(Supplied passage)
------------------------------------

Cassandra Reading 02-01-2012

Recent Cassandra reading.

CQL: SQL In Cassandra

And a blog post

By Eric Evans

  • Good examples of simple statements.
  • Performance comparisons show CQL has 5% to 10% lower throughput and higher latency.
  • List of drivers and where to get them.
  • More improvements coming.

Storm Cassandra Integration

By P. Taylor Goetz

  • A storm bolt to persist data to Cassandra.

Cassandra in Online Advertising: Real Time Bidding

By Edward Capriolo

  • 10TB of data and growing.
  • Latency requirements of less than 120ms.
  • “Distributed not Duplicated” is a great phrase.
  • Ed still loves the Cacti :)
  • Good idea to use JMX to modify the (Cassandra) cache settings for a single node to compare against the others.
  • Pay attention to how the cache hit rate varies with regard to the cache size, at some point may be better to accept a (say) 90% hit rate and give more memory to another CF.
  • Tuning IO performance for peak and off-peak by modifying nodetool setcompactionlimit to improve compaction performance.
  • Running night time major compactions like Urban Airship. I wonder how leveled compaction would work with the mixed workload?

Replication and the latency-consistency tradeoff

By Daniel Abadi

  • A discussion about latency and consistency.
  • “there’s no way to perform consistent replication across database replicas without some level of synchronous network communication.”
  • Not sure I agree that in Dynamo / Cassandra (not sure about Riak) “updates generally go to the same node, and are then propagated synchronously to W other nodes (case (2)(c))”.
  • I think how inconsistencies are handled during read requests is another source of latency.

------------------------------------

(Raw data)
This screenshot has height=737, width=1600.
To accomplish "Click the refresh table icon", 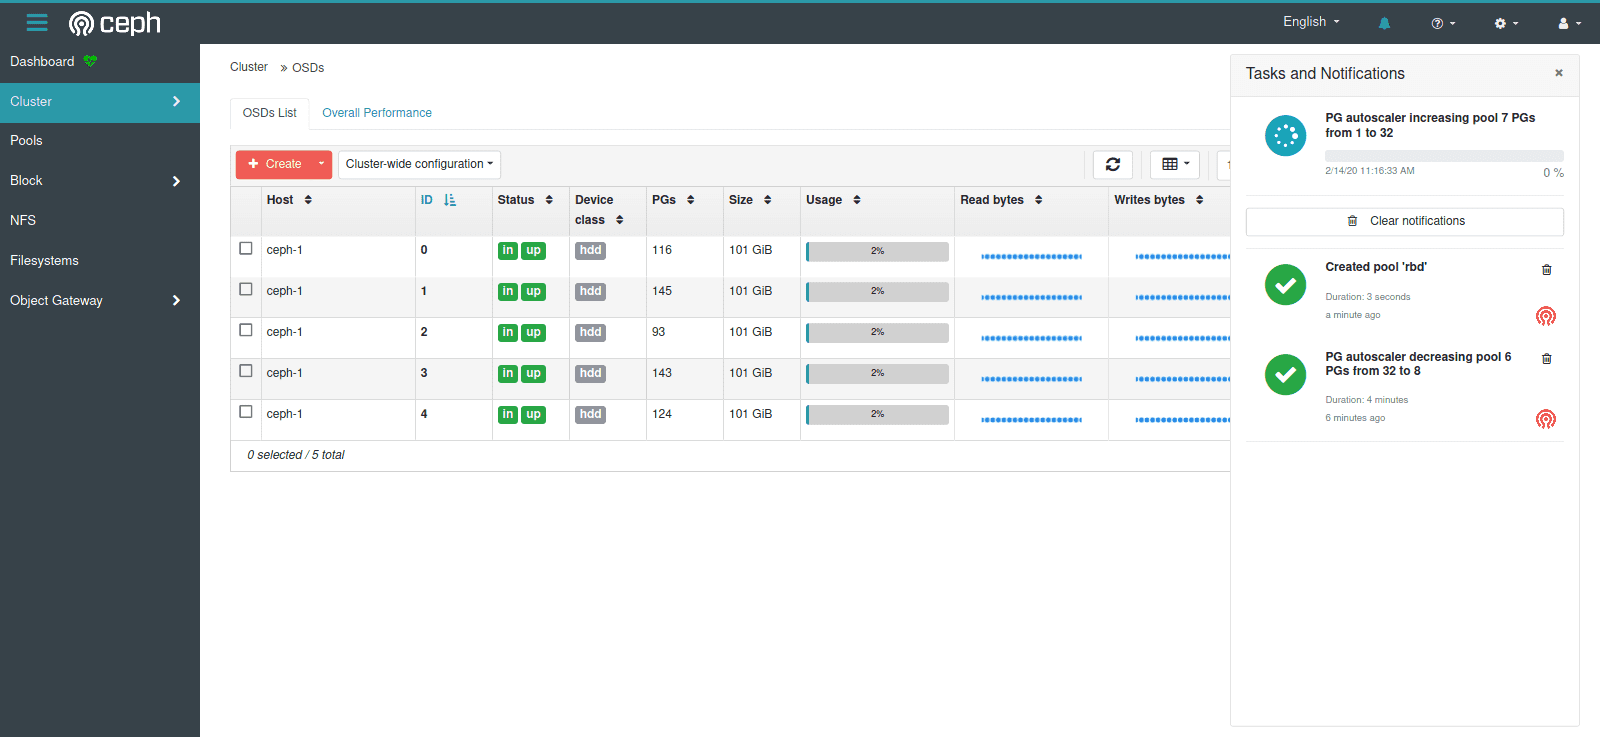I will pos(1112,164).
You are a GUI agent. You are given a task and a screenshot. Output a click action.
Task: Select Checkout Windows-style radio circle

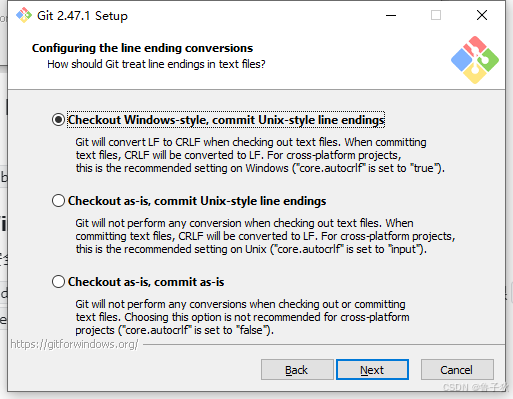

------------------------------------

(Exercise) Continue the Cassandra reading notes above the listing, picking up right after their last line.

(Written response)
Cassandra for sys admins

By Nathan Milford

  • 14 nodes in two DC’s
  • In productions since Cassandra version 0.4, awesome!
  • A good list of things to monitor in a cluster.
  • Good best practices for shutting down a node that give the fastest startup, also see.

Cassandra for LOBS

By Dan Pritchett

  • Expensive SAN storage bombshell.

Expedia Hotel Price Cache

By B. Todd Burruss

  • Pre-calculate, trading space for time.
  • A rolling window of 2.8 billion data points.
  • Test, measure, tune.

Data Modeling Examples

By Matthew Dennis

  • I always check out Matthew’s data model presentations to see what the best practices are.
  • “Usually better to keep a record that something happened as opposed to changing a value”.
  • Good advice on time series and the XACT_LOG.

Cassandra In Production: Things We Learned

By Walt Jones

  • Using Cassandra 0.7, there are a lot of improvements in Cassandra 1.0.
  • 12 AWS EC2 m1.xlarge nodes with 5TB of data.
  • S3 archive
  • The memory footprint issues has been eliminated in Cassandra 1.0.
  • Please avoid using Super Columns.
  • Please use the Random Partitioner.

Data Modeling with Cassandra

By Sam Overton

  • De-normalize for a brighter future.
  • No SQL “Hello World” twitter example.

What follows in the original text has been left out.